What needs to be done: Render the lines starting at the one containing "Where should I" and ending at the one containing "pos(877,870)" as a JSON list of strings, one string per line, with blank lines dropped. Leave the pictures out of the answer.

Data to process:
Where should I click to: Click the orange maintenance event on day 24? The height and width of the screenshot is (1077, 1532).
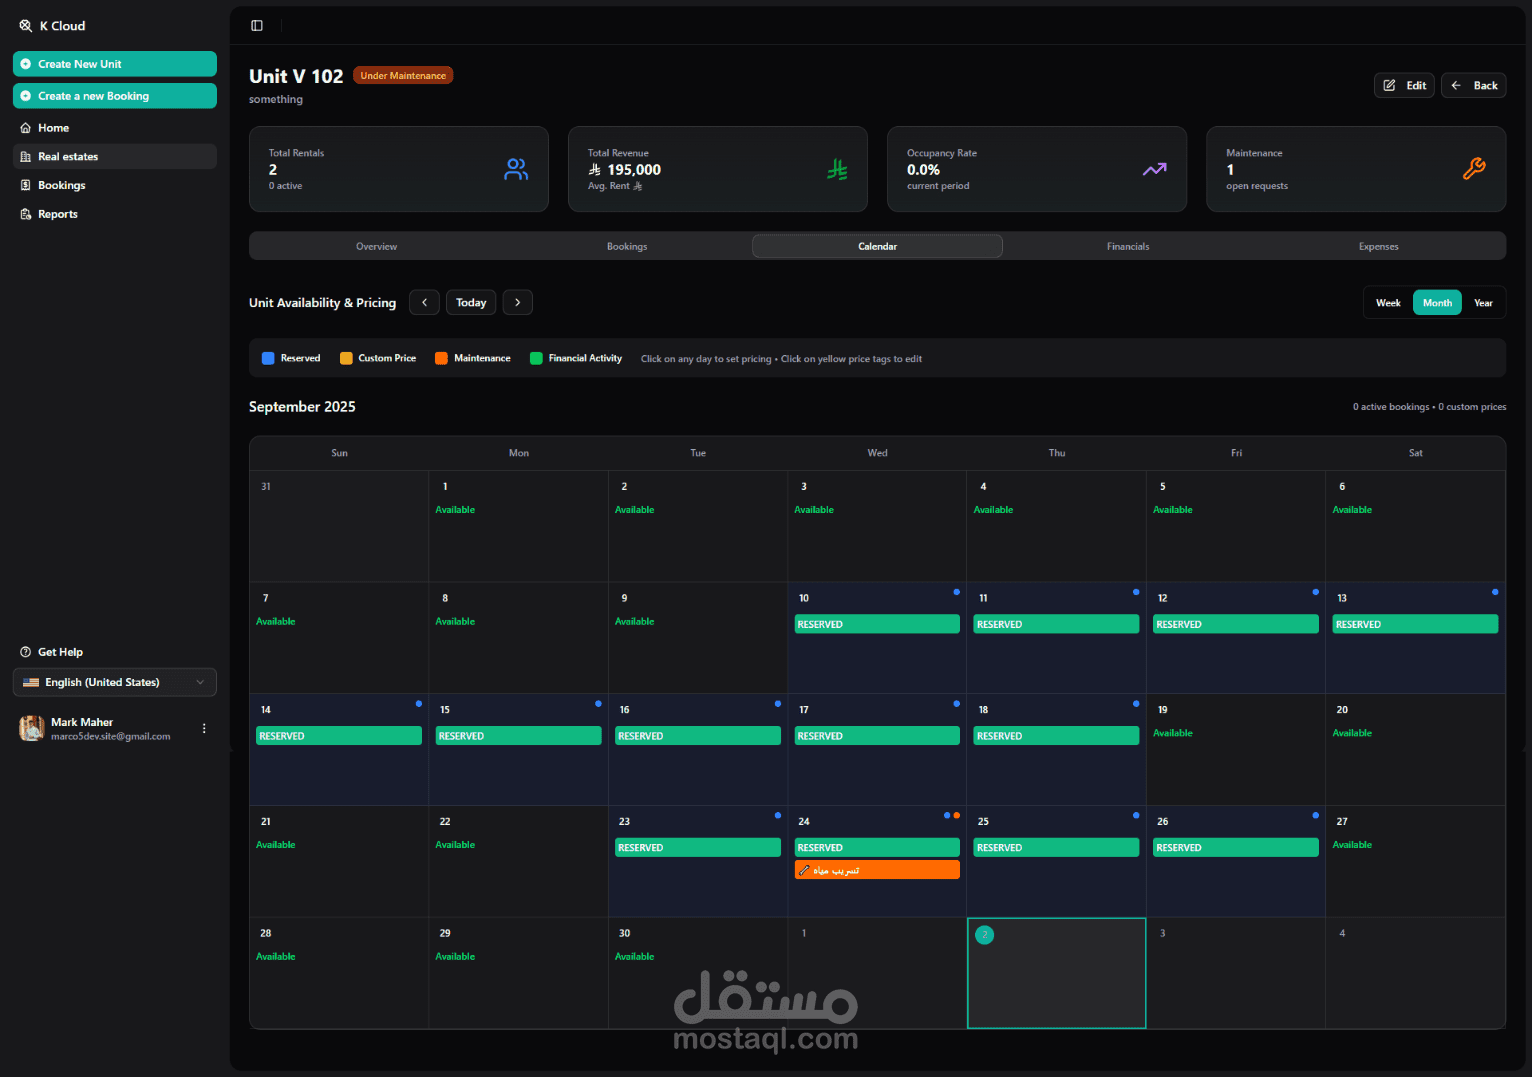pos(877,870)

* * *

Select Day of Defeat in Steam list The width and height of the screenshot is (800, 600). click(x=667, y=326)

==

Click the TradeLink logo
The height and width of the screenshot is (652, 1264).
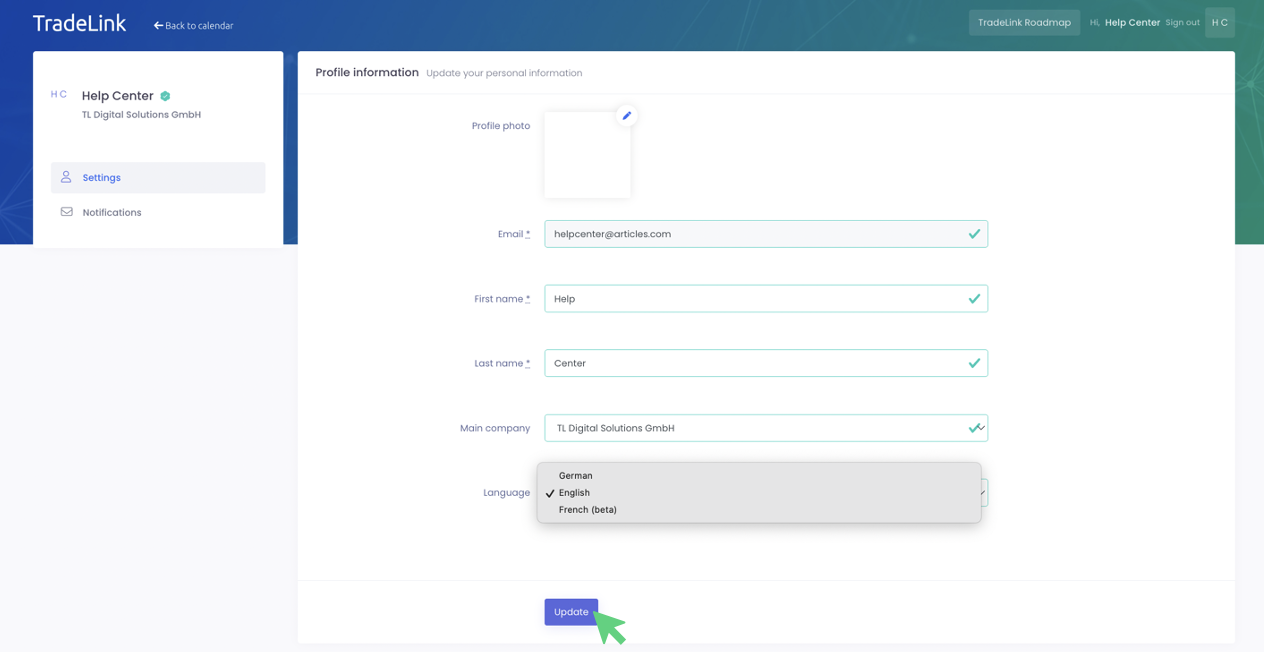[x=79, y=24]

Correct answer:
[
  "Where should I click to: Click the orange maintenance event on day 24? The height and width of the screenshot is (1077, 1532).",
  "pos(877,870)"
]